A PHEASANT shoot almost went with a bang when one of the beaters started playing football with a live hand grenade from the Second World War.

The pineapple-style bomb was stuck in a lump of clay, which Paul Wallace, 30, had kicked idly as he walked his way across a field on the Londesborough Park Estate, near Pocklington.

Beaters and gamekeepers alike scattered as Mr Wallace picked up the object and scraped the mud off - exposing the hidden danger.

He said: "When I picked it up I realised straight away what it was - I couldn't believe it. I soon put it down again."

Mr Wallace's uncle, Andrew Moseby, who is head gamekeeper on the estate - used as a firing range by American troops in the Second World War - said: "At first Paul was kicking the object because it was covered in clay and looked like a ball - but then the mud came off and he realised what it was. Nobody believed him to start with, we thought he was joking - then we saw what it was he had kicked."

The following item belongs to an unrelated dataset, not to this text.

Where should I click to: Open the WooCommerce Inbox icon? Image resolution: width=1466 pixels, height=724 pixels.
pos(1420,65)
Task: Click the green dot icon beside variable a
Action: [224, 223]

Mr Moseby added: "I wasn't too surprised, because I have worked on estates in Norfolk where a lot of similar items turned up."Paul wanted to take it home to put it on his mantelpiece until he was told how powerful those grenades are."

Former Royal Engineer Martin Hall was also on the shoot, and recognised the possible danger should the 50-year-old device explode.

"From my time in the Services I knew how dangerous these things can be," he said."I told the beater to put it down, and we all got well out of the way - nobody should take risks with explosives, old or new."

An army spokesman said: "This type of explosive can seriously injure or even kill anyone within a five-metre radius when they explode."

Bomb disposal experts from Catterick were called in by police, and the grenade was destroyed in a controlled explosion in the field.